Excerto da página:
-------------------------
É de tomar como adquirido que, atenta a data de registo dos autos, esta foi decretada ao abrigo do regime vigente em 2003, isto é, do chamado CPEREF (DL 132/93 de 23/04, com as alterações dos DL 157/97 de 24/06, 315/98 de 20/10 e 323/01 de 17/12) e, consequentemente, antes da entrada em vigor do CIRE, aprovado pelo DL 53/04 de 18/03.
Para o adequado enquadramento do problema importa ter presente os efeitos que decorrem da falência para o falido.
No regime anterior ao CPEREF, estabelecido no CPC, a falência era um instituto tendencialmente privativo do comerciante, só extensível a outras entidades nos casos especialmente previstos na lei (art.º 1135 do CPC). Esta tendência foi mitigada no art.º 125 do CPEREF e depois completamente abolida pelo art.º 2º do CIRE, cuja al.ª a) do nº1 prescreve poderem ser objecto de insolvência quaisquer pessoas singulares ou colectivas.
Em todos os apontados regimes, todavia, foi evidente a preocupação do legislador em não comprometer a subsistência do falido ou insolvente, poupando-lhe os meios da angariação do seu sustento pessoal e distinguindo estes meios da garantia patrimonial geral dos credores, mesmo quando estendeu a insolvência às pessoas singulares não comerciantes. É claro que o dinheiro resultante de descontos já operados por efeito de penhora em processo executivo no vencimento do falido, anteriormente à declaração de falência, nos termos do art.º 856 do CPC, constitui um bem da massa, devendo ter-se por apreendido em benefício dos credores (nºs 1 e 3 do art.º 175 do CPEREF).
-------------------------
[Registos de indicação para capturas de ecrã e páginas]
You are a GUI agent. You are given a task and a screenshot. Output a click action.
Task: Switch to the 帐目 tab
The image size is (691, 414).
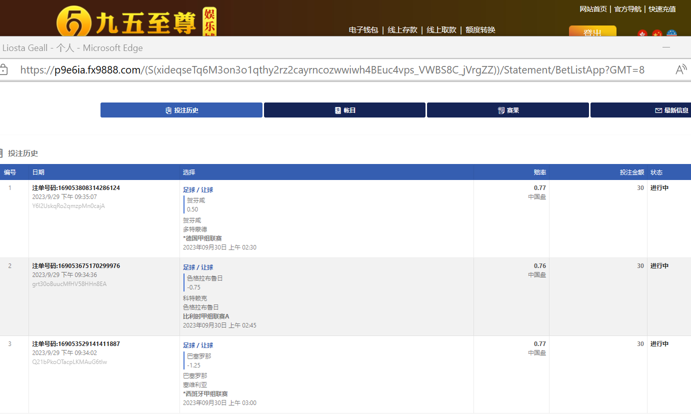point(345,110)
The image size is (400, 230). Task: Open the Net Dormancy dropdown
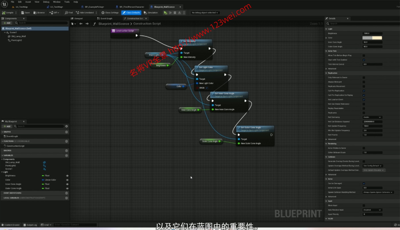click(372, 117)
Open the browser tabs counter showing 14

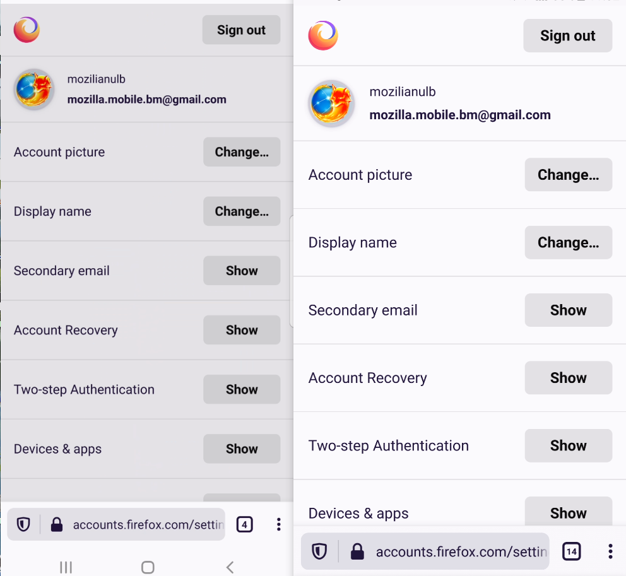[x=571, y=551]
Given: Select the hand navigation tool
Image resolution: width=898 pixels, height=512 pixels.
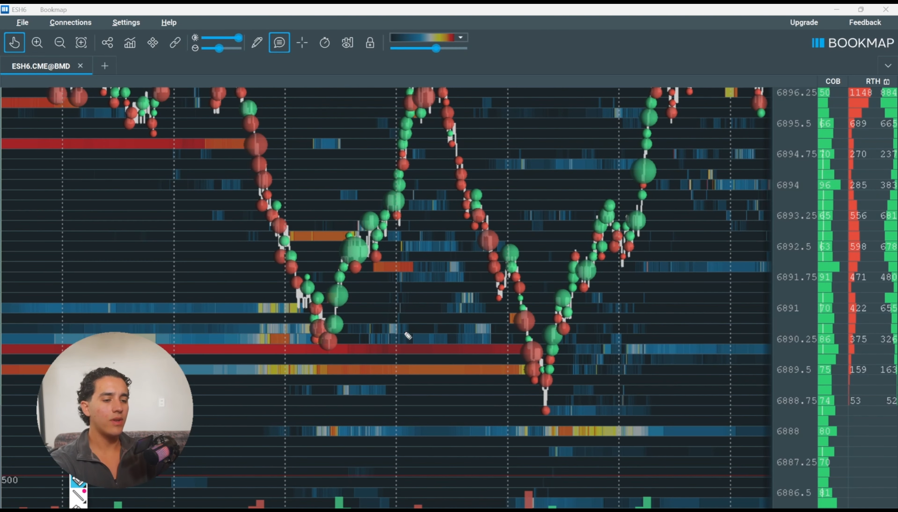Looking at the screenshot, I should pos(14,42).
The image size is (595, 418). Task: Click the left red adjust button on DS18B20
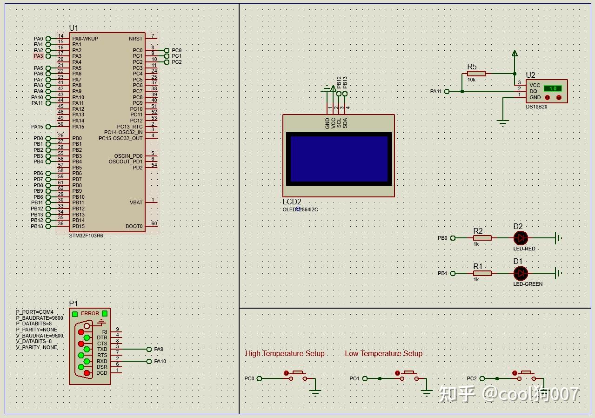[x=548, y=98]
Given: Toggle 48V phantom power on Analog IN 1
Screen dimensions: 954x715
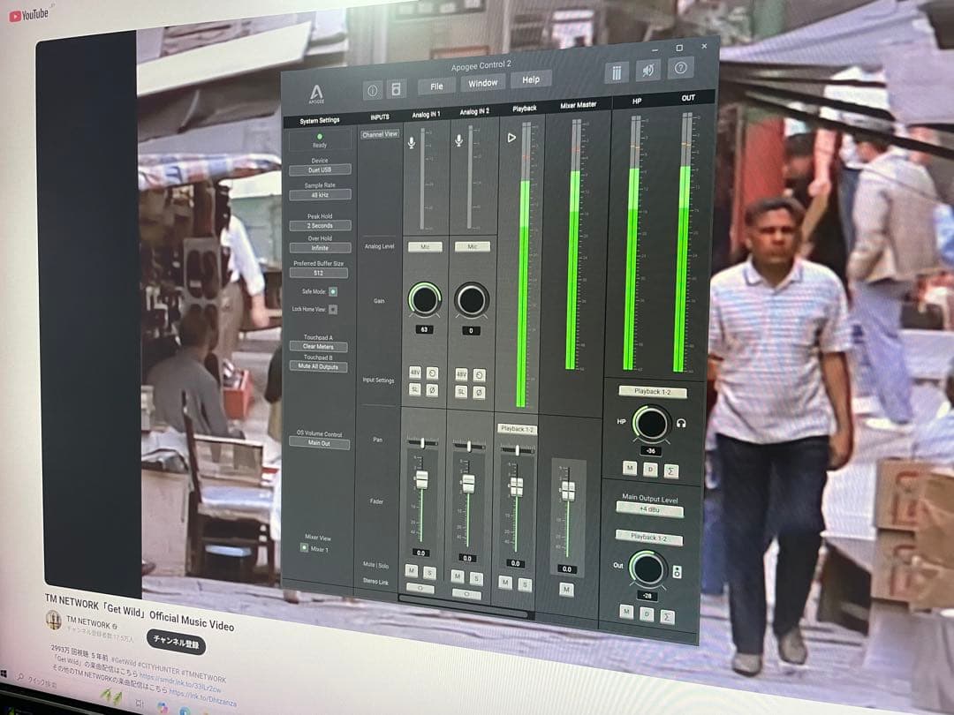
-------------------------
Tarefas a realizar:
1. Responda a partir do excerto sobre o regime da falência:
(a) Que diploma aprovou o CIRE?
(b) No regime anterior ao CPEREF, estabelecido no CPC, a falência era um instituto tendencialmente privativo de quem?
(c) Que disposição do CIRE prescreve poderem ser objecto de insolvência quaisquer pessoas singulares ou colectivas?
2. Cite do excerto sobre o regime da falência a parte que abre com as palavras que contêm "É de tomar como" e fecha com "para o falido.".

Respostas por tarefa:
1.
(a) O DL 53/04 de 18/03.
(b) Do comerciante.
(c) A al.ª a) do nº1 do art.º 2º do CIRE.

2.
É de tomar como adquirido que, atenta a data de registo dos autos, esta foi decretada ao abrigo do regime vigente em 2003, isto é, do chamado CPEREF (DL 132/93 de 23/04, com as alterações dos DL 157/97 de 24/06, 315/98 de 20/10 e 323/01 de 17/12) e, consequentemente, antes da entrada em vigor do CIRE, aprovado pelo DL 53/04 de 18/03.
Para o adequado enquadramento do problema importa ter presente os efeitos que decorrem da falência para o falido.